Using the data beneath this instruction, retype only the lines from the one that contains "Screen dimensions: 794x573" down to the one that contains "This screenshot has width=632, height=506.", both included, exactly as they appear.

━━ INFORMATION SUPPLIED

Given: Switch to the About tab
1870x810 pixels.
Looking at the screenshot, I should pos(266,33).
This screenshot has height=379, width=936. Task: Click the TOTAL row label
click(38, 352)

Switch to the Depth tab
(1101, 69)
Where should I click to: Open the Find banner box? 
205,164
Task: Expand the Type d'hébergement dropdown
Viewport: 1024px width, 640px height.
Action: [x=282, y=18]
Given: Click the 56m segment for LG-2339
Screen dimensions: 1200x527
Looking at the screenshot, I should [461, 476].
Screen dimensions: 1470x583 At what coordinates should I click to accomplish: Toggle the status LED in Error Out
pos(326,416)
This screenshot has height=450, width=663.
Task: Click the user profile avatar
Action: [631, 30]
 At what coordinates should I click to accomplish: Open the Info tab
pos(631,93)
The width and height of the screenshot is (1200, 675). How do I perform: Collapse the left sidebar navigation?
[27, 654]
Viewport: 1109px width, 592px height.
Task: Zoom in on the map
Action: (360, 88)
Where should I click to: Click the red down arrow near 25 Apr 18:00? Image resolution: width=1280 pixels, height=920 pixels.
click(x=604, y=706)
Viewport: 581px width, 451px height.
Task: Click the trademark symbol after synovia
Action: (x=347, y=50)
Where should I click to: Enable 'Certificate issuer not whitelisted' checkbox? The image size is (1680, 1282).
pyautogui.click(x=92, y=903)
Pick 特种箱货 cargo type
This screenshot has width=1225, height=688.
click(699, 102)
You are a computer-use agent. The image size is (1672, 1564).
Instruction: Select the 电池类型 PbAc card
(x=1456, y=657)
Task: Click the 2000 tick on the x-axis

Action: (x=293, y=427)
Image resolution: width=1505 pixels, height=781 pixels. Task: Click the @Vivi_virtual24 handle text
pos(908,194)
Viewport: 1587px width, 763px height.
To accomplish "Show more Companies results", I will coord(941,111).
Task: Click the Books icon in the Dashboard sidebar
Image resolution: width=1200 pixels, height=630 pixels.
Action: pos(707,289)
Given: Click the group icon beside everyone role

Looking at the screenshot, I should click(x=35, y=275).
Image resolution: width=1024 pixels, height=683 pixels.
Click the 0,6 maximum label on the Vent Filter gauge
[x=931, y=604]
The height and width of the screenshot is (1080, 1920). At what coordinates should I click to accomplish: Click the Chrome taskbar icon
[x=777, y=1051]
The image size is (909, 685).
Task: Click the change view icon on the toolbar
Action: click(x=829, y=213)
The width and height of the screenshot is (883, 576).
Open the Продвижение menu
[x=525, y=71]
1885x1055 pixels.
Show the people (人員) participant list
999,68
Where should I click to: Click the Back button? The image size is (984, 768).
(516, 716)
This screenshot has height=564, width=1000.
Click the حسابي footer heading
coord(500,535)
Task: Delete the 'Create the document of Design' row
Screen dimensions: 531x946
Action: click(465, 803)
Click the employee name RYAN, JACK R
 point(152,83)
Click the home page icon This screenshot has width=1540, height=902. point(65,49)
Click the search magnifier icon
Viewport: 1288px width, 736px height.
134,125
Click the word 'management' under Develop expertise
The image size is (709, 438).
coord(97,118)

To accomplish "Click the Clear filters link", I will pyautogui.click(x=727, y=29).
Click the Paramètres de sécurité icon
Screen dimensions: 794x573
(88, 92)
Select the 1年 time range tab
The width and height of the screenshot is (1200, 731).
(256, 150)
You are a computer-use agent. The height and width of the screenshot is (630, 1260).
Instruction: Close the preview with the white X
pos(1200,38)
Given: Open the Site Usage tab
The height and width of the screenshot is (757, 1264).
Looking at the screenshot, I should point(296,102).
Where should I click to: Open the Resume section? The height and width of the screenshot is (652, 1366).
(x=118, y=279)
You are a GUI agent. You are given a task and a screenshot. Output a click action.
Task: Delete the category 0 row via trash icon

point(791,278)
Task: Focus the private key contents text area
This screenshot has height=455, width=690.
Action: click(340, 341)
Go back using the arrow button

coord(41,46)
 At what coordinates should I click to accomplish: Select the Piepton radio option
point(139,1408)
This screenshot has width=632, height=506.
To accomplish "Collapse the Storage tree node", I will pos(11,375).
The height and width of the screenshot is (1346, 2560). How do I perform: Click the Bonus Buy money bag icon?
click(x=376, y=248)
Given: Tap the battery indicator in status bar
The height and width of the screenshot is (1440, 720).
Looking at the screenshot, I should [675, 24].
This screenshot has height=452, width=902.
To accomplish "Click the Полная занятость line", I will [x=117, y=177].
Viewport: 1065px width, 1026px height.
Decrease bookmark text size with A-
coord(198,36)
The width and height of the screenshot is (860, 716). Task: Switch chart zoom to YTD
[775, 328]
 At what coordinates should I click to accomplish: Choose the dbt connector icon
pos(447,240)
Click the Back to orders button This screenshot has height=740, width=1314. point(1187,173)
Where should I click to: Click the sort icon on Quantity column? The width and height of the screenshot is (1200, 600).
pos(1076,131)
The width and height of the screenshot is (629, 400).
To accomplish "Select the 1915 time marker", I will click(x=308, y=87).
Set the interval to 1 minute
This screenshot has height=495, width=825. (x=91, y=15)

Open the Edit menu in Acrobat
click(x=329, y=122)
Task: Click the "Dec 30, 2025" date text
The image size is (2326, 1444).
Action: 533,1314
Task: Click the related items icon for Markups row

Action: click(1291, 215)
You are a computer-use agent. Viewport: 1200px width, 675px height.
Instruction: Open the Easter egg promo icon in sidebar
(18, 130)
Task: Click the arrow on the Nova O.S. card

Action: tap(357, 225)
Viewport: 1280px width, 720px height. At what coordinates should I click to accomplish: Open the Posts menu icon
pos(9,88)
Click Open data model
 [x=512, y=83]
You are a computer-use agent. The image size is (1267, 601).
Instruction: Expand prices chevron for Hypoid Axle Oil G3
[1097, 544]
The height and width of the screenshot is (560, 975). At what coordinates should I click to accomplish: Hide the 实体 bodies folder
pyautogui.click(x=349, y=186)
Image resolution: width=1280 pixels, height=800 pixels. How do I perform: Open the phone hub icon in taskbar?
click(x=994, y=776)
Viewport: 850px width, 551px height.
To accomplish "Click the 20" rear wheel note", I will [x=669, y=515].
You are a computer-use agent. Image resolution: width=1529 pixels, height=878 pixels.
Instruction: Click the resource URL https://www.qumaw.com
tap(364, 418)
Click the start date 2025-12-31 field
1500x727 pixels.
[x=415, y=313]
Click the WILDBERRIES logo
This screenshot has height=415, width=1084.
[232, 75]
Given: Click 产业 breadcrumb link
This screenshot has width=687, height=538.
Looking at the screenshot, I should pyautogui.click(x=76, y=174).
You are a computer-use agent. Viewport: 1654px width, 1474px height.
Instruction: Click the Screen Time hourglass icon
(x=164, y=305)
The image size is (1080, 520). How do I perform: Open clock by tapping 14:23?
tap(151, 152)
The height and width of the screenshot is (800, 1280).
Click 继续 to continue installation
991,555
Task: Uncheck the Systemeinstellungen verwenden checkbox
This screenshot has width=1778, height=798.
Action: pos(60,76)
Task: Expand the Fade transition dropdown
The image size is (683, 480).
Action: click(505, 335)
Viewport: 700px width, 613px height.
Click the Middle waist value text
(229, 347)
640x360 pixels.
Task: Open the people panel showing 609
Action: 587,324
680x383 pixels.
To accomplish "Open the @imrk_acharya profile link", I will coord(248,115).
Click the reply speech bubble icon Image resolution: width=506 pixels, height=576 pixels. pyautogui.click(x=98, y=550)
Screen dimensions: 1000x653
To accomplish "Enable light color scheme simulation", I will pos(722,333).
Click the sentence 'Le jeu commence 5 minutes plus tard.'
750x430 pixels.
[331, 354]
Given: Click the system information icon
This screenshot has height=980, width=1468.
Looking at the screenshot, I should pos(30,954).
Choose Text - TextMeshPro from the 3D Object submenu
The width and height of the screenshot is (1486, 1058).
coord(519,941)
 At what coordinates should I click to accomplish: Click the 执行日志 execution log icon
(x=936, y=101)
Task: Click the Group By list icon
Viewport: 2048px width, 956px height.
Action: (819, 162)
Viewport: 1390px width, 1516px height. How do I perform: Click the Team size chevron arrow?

━━━━

> WRITTEN RESPONSE
Screen dimensions: 794x573
(88, 92)
Select the 1年 time range tab
The width and height of the screenshot is (1200, 731).
(256, 150)
You are a computer-use agent. The height and width of the screenshot is (630, 1260).
Instruction: Close the preview with the white X
pos(1200,38)
Given: Open the Site Usage tab
The height and width of the screenshot is (757, 1264).
Looking at the screenshot, I should point(296,102).
Where should I click to: Open the Resume section? The height and width of the screenshot is (652, 1366).
(x=118, y=279)
You are a GUI agent. You are given a task and a screenshot. Output a click action.
Task: Delete the category 0 row via trash icon

point(791,278)
Task: Focus the private key contents text area
This screenshot has height=455, width=690.
Action: click(340, 341)
Go back using the arrow button

coord(41,46)
 At what coordinates should I click to accomplish: Select the Piepton radio option
point(139,1408)
This screenshot has width=632, height=506.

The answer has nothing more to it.